RECORD EXTRACTS:

##########

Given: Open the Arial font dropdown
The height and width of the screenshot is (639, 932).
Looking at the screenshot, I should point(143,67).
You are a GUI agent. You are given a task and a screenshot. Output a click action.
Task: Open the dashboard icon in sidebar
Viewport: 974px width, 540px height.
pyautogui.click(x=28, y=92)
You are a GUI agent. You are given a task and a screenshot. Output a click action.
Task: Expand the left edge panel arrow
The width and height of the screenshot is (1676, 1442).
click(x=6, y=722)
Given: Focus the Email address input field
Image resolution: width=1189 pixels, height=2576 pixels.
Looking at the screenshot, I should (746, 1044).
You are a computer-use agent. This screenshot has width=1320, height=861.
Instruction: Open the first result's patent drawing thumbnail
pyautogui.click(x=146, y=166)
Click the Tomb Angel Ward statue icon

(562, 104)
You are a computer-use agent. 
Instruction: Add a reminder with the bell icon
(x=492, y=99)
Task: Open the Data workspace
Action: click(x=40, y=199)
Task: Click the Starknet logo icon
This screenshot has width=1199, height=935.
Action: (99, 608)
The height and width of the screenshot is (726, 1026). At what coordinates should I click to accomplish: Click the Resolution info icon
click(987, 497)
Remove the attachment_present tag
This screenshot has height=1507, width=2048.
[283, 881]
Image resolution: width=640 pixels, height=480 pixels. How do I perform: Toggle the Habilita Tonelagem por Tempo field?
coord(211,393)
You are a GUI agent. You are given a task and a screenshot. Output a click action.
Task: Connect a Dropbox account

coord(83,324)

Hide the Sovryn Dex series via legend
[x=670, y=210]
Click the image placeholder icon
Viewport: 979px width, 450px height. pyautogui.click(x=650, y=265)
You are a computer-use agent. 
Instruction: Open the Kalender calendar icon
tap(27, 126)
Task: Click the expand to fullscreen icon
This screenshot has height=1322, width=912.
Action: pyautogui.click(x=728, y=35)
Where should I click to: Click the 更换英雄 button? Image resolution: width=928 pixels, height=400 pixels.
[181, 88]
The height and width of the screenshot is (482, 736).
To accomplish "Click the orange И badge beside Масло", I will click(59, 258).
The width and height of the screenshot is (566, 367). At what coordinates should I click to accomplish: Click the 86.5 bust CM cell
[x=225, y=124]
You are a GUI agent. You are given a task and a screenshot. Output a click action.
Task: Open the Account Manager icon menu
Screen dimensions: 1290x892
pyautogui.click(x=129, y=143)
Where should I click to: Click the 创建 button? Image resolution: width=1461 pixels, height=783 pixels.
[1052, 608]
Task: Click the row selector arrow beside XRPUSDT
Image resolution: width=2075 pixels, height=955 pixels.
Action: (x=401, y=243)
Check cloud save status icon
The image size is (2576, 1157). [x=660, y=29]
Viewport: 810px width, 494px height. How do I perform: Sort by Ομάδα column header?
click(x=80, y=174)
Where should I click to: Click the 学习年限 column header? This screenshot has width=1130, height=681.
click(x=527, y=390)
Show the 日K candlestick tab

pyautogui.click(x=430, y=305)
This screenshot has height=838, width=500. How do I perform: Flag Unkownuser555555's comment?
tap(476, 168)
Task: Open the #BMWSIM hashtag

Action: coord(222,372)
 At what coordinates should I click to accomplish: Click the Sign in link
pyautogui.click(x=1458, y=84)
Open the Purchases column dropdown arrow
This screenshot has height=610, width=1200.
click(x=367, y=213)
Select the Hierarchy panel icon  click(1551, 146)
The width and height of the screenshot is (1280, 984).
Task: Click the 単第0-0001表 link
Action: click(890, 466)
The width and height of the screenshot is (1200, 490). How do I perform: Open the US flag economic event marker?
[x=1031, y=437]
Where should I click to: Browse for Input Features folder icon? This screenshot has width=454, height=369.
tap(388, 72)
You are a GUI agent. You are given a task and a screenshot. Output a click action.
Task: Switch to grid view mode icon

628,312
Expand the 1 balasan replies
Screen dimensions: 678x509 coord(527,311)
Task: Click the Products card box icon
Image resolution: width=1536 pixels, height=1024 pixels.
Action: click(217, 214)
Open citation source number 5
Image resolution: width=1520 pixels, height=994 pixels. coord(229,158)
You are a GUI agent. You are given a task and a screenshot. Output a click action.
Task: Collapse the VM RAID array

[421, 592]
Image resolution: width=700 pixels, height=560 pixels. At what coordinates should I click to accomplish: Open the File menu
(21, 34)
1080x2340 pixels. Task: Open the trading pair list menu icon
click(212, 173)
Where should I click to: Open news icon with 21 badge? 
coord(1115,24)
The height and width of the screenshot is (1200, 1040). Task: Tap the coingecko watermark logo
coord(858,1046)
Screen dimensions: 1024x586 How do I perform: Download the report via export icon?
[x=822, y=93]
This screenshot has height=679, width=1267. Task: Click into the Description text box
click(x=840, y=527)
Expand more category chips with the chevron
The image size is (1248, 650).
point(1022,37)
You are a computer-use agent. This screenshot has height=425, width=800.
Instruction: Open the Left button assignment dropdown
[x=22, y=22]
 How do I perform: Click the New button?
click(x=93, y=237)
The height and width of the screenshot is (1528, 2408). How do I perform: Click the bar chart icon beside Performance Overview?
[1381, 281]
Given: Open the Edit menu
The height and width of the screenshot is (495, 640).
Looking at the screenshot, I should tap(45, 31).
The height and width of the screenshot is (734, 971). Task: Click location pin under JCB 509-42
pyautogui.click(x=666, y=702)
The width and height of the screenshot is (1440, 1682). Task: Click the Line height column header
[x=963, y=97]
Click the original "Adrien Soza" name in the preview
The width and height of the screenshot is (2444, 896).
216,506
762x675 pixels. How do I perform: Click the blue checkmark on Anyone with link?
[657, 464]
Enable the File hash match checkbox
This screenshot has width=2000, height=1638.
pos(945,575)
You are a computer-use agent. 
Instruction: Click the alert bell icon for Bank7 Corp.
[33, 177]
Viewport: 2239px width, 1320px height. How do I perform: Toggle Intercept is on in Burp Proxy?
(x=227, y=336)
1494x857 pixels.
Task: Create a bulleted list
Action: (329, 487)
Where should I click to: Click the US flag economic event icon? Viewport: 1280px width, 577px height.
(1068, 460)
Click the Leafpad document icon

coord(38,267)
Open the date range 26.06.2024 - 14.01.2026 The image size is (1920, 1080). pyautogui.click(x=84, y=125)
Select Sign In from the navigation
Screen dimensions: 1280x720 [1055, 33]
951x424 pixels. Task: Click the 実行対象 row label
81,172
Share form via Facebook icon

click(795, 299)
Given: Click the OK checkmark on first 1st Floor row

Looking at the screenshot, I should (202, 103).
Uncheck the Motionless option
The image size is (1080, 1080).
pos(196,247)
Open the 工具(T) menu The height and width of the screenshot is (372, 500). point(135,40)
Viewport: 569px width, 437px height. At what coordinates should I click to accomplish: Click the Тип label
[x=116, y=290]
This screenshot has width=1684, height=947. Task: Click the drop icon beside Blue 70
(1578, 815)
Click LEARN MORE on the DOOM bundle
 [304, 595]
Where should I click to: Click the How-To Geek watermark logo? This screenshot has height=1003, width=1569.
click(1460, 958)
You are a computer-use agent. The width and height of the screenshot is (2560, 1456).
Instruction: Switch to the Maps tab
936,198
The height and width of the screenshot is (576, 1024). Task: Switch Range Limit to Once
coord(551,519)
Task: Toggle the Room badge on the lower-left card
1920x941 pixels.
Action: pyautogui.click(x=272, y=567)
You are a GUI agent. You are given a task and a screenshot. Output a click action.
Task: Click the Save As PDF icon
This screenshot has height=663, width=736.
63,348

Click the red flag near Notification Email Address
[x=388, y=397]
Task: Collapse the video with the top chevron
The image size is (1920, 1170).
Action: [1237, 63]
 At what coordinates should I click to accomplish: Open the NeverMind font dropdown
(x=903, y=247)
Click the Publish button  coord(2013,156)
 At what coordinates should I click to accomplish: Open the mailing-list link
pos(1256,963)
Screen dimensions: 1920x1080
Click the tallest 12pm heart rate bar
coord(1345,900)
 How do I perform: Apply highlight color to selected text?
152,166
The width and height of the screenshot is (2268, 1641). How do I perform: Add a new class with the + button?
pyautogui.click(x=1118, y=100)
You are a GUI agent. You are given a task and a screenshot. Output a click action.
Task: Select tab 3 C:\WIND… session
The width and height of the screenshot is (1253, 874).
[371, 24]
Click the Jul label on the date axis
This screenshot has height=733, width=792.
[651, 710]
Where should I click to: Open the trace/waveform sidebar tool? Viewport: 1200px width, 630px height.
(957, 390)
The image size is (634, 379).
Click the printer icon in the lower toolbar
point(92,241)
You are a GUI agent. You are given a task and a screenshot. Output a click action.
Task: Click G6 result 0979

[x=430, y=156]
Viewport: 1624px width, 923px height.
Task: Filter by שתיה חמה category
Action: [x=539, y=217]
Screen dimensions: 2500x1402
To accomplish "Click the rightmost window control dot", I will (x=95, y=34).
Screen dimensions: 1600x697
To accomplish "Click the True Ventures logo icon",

##########

REQUEST:
Select every line above that contains the word "economic", matching case exactly.

FULL OUTPUT:
The width and height of the screenshot is (1200, 490). How do I perform: Open the US flag economic event marker?
Where should I click to: Click the US flag economic event icon? Viewport: 1280px width, 577px height.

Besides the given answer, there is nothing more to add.